At one time in America’s anti-fascist, pro-democracy past (or was that only a pipedream?), most Americans thought (perhaps falsely) that law enforcement and the legal system was on the side of the little guy, the laborers, the poor, the abused, the “huddled (immigrant) masses yearning to be free” and the marginalized ones whom Jesus called “the least of these my brothers.”
But now law enforcement and the courts seem to pointedly avoid prosecuting the criminal activities of predatory lenders (with their high interest rates that force poverty, bankruptcies and foreclosures), the war profiteers (and their ill-gotten gains from selling weapons that are designed for human slaughter), BigPharma (and their toxic, dementia-causing, sickening synthetic drugs) and the various Ponzi scheme operators and junk bond “investment” crooks on Wall Street.
The motto that used to be printed on patrol cars was supposed to articulate the mission of law enforcement, but the “To Protect and To Serve” insignia is now regarded as a joke in way too many cities.
Certainly that ideal of law enforcement may have existed in simpler times, but in times of crisis, ideals often go out the window. The reality that is too often perceived is “To Harass and Abuse.”
It is the observation of many peace and justice activists colleagues of mine that most police personnel prefer obeying orders that are given to enforce petty laws that may result in the arrest or ticketing of nonviolent offenders that put the policeman at no substantial risk to health or life.
I totally understand not wanting to get hurt on the job – any job. Most of us will try to avoid unnecessary risks at work, preferring the less dangerous tasks.
Arresting unarmed Jews in Paris 1942 was that kind of low-risk assignment. Also qualifying for preferential assignments would be the harassing, hand-cuffing, arrest, pepper-spraying or tasering of nonviolent protestors for trespassing at Wall Street, the School of the Americas, the White House, the Pentagon and military recruiting offices.
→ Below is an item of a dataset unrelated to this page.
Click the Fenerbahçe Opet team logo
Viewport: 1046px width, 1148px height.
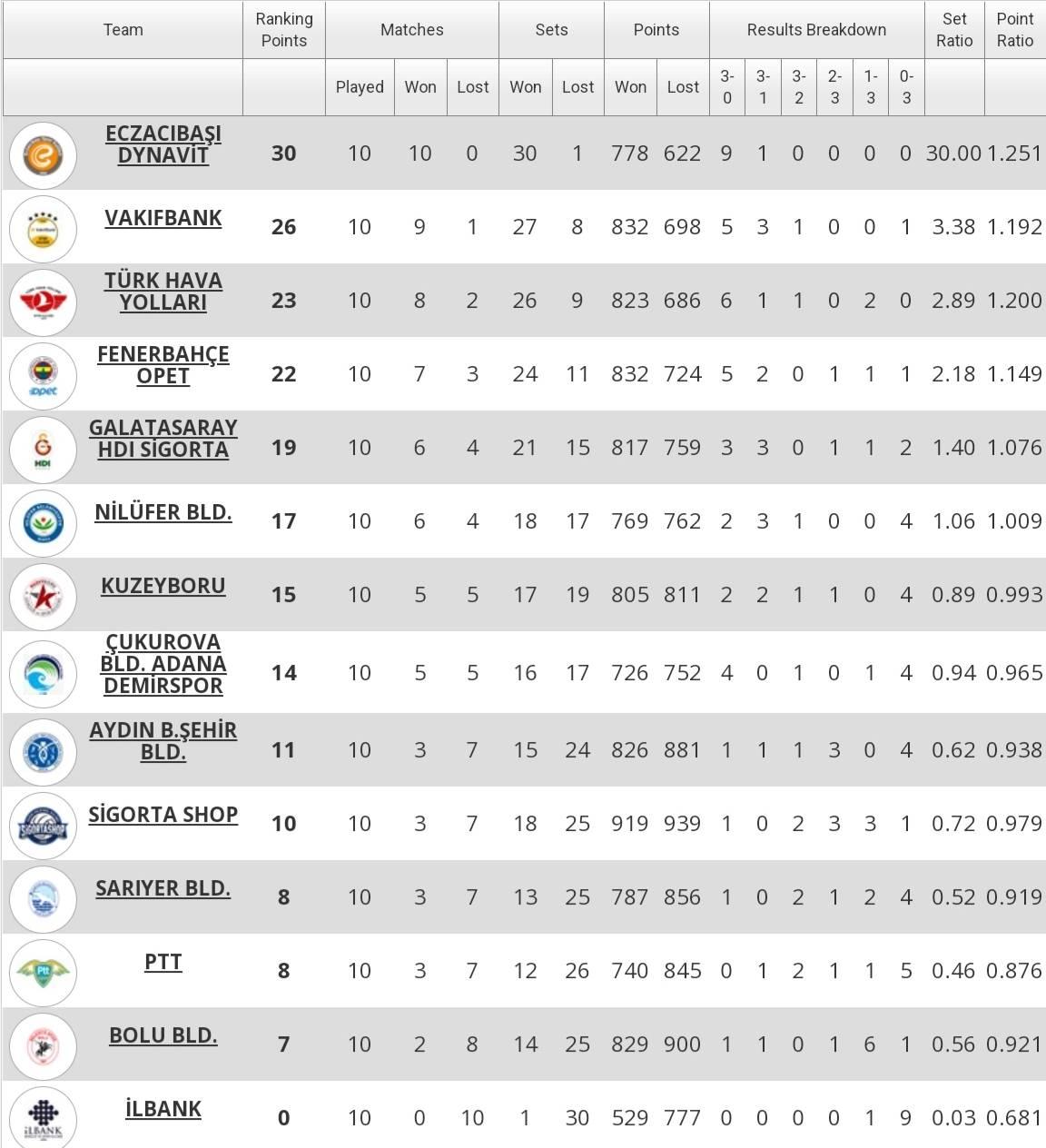(43, 376)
Raiding homes for the possession of pot, arresting farmers for selling unpasteurized milk, ticketing drivers for parking violations or “speeders” for going 35 mph in a 30 mph zone; etc, etc are other examples of preferred assignments.
Disobeying Unjust Laws
Wealthy crooks, drug kingpins and other violent offenders tend to have guns, live in gated communities or have armed bodyguards. Career criminals may shoot back if they are threatened with arrest (and white-collar criminals may have expensive lawyers who can turn the tables on law enforcement). So these are not on the preferred list of assignments for average policemen.
But what about justice for the powerless victims of unjust laws like in a war-torn nation such as France in 1942? That type of atrocity can only happen if obedient, oath-taking law enforcers forget their humanity and are willing to be the accomplices of a crime that is being perpetrated by someone higher up the chain of command.
Questioning and disobeying unjust laws is always the moral thing to do, but it takes unusual courage. Refusing to obey the orders of the rulers in fascist-leaning or totalitarian societies can get you fired or black-balled or worse.
Not the Nazi Holocaust nor the Vietnam War nor the illegal war in Iraq could have happened if agents of the state whether soldiers or policemen or other cogs in the system had been courageous enough to disobey unjust orders.
Gary G. Kohls is a physician from Duluth, Minnesota, who, prior to his retirement, practiced holistic (non-drug) mental health care. He writes a weekly column for the Reader Weekly of Duluth that deals with topics such as politics, religion, medicine, health, psychiatry, nutrition, war, peace and justice.